However, what determines whether the stock market will make us rich or leave us beaten, bruised, and discouraged is how we react during times of significant declines. Therefore, the question is not, “Should you invest in stocks now?” Rather it should be, “Should you invest in stocks at all?”

Frankly, until we come to terms with the harsh reality that we can stay the course during the tough times, the answer is an unequivocal no. Stated perhaps more directly; if we cannot watch our stock portfolio decline10-40 percent without hitting the panic buttons, then I encourage you stay away from stocks, or perhaps just have a relatively small percentage of your assets in equities. 

I cannot emphasize enough that we need to know and expect with absolute certainly that bad times for stocks will arrive again and furthermore nobody and I mean nobody knows when and for how long. The coming gut-wrenching times will hurt, as they always do. It will be scary and our emotions inevitably begin to succumb to irrational thinking, as the pouting pundits of pessimism will scream calamity from the rooftops. We must believe that in the end, these doomsayers are shouting the same song but with a different megaphone. Sadly, far too many folks have to learn the hard way by trying to time stock markets. Folks, this type of investment methodology is an un-winnable game over time. When I witness or hear about someone who thinks he or she can outsmart the stock market, I think of what Gomer Pyle would say, as he strains his voice in chastisement, shame, shame, shame!

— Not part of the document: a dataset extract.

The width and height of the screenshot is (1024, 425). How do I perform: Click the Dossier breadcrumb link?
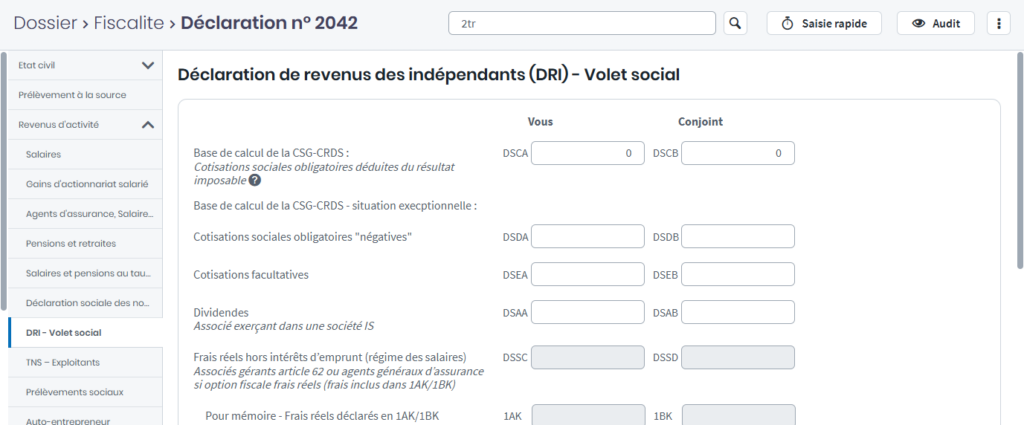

 I stopped trying to figure out the short-term direction of the stock market a long time ago, but I have convincing evidence that supports my position that the stock market goes higher over time (see compelling chart on the left). Of course, the higher advance does not increase every year, every month, every week, and certainly not every day. Regardless, I suggest that we heed the words of wisdom from the Oracle of Omaha, Warren Buffett, when he said in his 2015 annual letter ...”For 240 years it’s been a terrible mistake to bet against America, and now is no time to start ... America’s golden goose of commerce and innovation will continue to lay more and larger eggs.”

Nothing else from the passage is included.